- **Provided entries**
※
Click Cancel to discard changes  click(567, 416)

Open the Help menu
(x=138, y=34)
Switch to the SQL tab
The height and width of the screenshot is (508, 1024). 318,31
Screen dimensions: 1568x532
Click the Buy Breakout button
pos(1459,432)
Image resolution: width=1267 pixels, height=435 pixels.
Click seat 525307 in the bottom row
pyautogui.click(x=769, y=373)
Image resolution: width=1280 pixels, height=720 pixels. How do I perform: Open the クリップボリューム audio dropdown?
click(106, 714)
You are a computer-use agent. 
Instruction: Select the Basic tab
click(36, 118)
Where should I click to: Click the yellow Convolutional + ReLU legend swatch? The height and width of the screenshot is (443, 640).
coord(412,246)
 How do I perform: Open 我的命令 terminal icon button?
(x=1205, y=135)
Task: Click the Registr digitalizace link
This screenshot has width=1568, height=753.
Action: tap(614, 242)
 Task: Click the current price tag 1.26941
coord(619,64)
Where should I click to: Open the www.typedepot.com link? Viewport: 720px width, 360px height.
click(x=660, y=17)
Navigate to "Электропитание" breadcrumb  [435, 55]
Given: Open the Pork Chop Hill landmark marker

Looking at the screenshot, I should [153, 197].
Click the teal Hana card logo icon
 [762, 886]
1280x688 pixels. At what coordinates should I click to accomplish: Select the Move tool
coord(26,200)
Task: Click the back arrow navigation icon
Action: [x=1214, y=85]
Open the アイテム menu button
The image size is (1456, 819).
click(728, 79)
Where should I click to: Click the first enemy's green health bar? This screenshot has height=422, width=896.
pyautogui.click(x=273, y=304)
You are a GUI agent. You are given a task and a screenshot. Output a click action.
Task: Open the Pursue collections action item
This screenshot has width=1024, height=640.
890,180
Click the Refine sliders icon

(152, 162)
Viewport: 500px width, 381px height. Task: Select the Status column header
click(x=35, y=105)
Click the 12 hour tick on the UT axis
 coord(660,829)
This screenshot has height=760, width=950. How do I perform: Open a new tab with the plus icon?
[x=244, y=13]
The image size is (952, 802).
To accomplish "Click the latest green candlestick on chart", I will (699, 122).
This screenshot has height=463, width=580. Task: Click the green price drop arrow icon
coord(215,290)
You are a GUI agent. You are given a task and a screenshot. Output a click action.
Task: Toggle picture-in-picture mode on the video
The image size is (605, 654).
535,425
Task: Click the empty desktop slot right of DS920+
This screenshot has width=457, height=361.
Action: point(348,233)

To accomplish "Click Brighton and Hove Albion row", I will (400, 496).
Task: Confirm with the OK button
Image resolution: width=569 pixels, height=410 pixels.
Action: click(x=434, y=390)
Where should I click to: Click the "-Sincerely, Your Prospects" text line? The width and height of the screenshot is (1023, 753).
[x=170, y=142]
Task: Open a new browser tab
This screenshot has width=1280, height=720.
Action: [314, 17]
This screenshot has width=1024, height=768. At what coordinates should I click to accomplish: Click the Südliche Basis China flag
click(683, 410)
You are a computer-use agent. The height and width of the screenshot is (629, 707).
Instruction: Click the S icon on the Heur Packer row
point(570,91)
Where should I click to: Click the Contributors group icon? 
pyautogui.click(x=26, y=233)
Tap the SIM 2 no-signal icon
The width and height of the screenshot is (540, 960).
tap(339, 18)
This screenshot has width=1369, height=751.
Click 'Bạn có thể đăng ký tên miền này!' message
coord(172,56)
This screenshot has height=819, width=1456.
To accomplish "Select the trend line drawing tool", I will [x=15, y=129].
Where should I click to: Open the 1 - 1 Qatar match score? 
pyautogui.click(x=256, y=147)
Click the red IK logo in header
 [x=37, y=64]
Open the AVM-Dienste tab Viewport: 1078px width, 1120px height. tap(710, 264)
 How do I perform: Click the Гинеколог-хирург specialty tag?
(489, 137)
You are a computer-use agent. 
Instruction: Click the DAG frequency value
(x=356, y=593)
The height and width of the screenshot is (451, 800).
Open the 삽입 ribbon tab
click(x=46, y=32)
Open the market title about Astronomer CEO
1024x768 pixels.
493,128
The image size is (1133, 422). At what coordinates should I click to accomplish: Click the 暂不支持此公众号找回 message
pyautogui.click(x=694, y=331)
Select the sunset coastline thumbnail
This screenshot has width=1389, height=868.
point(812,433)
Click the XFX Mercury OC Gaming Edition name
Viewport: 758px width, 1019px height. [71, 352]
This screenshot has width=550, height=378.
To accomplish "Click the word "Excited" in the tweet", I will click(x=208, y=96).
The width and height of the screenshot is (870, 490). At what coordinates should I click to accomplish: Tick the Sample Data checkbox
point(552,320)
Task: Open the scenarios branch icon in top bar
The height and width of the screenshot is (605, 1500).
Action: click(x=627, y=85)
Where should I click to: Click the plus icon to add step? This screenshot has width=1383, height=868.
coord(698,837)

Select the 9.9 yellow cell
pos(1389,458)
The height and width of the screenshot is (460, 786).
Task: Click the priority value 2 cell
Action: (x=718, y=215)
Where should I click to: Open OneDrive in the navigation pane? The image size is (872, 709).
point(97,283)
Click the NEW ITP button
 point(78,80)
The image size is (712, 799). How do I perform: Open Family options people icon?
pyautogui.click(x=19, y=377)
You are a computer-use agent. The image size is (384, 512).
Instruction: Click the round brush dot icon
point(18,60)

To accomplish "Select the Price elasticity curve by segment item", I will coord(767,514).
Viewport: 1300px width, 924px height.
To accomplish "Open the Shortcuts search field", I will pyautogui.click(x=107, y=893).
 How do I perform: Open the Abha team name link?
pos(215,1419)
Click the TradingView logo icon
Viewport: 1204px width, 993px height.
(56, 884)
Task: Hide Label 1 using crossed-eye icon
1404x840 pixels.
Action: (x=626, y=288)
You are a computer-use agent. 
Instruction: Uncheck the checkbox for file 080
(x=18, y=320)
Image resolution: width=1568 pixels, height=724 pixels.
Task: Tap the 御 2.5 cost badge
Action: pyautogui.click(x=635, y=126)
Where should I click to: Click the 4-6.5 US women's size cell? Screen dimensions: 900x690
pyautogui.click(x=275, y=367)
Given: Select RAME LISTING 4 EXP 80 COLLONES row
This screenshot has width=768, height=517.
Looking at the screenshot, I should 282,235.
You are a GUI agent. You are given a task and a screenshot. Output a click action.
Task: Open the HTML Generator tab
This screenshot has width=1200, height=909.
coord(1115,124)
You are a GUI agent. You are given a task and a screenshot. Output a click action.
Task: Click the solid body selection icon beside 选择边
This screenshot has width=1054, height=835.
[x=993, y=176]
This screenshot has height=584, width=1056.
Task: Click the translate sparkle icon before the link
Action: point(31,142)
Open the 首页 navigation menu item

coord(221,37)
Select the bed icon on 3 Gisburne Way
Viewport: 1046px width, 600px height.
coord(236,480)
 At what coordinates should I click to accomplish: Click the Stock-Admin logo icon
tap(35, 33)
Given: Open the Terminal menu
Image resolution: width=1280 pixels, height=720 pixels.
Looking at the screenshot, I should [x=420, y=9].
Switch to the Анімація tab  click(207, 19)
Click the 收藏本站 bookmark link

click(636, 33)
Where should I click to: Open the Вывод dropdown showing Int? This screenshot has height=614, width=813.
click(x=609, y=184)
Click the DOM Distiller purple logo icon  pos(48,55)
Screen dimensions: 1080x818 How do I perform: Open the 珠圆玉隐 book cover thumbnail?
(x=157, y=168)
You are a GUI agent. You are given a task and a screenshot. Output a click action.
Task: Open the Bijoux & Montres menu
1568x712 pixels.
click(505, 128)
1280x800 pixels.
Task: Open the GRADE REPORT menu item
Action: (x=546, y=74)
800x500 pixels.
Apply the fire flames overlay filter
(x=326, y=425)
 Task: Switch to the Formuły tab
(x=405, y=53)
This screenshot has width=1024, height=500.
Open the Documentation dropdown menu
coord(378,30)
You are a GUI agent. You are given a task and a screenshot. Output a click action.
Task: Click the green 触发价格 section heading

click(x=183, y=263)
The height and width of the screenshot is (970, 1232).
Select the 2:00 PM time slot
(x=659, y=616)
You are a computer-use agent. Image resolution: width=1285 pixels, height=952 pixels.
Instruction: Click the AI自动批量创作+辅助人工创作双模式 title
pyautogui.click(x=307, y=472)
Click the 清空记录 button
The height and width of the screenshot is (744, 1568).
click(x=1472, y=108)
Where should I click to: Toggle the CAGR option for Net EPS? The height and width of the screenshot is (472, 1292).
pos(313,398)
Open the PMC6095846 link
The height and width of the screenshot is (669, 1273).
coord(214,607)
※
- **Directions for this task**
Quote the listing above, but only from the line that shows "Task: Click the Registr digitalizace link" through the line that shows "Task: Confirm with the OK button".

- **Output below**
Task: Click the Registr digitalizace link
This screenshot has width=1568, height=753.
Action: tap(614, 242)
 Task: Click the current price tag 1.26941
coord(619,64)
Where should I click to: Open the www.typedepot.com link? Viewport: 720px width, 360px height.
click(x=660, y=17)
Navigate to "Электропитание" breadcrumb  [435, 55]
Given: Open the Pork Chop Hill landmark marker

Looking at the screenshot, I should [153, 197].
Click the teal Hana card logo icon
 [762, 886]
1280x688 pixels. At what coordinates should I click to accomplish: Select the Move tool
coord(26,200)
Task: Click the back arrow navigation icon
Action: [x=1214, y=85]
Open the アイテム menu button
The image size is (1456, 819).
click(728, 79)
Where should I click to: Click the first enemy's green health bar? This screenshot has height=422, width=896.
pyautogui.click(x=273, y=304)
You are a GUI agent. You are given a task and a screenshot. Output a click action.
Task: Open the Pursue collections action item
This screenshot has width=1024, height=640.
890,180
Click the Refine sliders icon

(152, 162)
Viewport: 500px width, 381px height. Task: Select the Status column header
click(x=35, y=105)
Click the 12 hour tick on the UT axis
 coord(660,829)
This screenshot has height=760, width=950. How do I perform: Open a new tab with the plus icon?
[x=244, y=13]
The image size is (952, 802).
To accomplish "Click the latest green candlestick on chart", I will (699, 122).
This screenshot has height=463, width=580. Task: Click the green price drop arrow icon
coord(215,290)
You are a GUI agent. You are given a task and a screenshot. Output a click action.
Task: Toggle picture-in-picture mode on the video
The image size is (605, 654).
535,425
Task: Click the empty desktop slot right of DS920+
This screenshot has width=457, height=361.
Action: point(348,233)

To accomplish "Click Brighton and Hove Albion row", I will (400, 496).
Task: Confirm with the OK button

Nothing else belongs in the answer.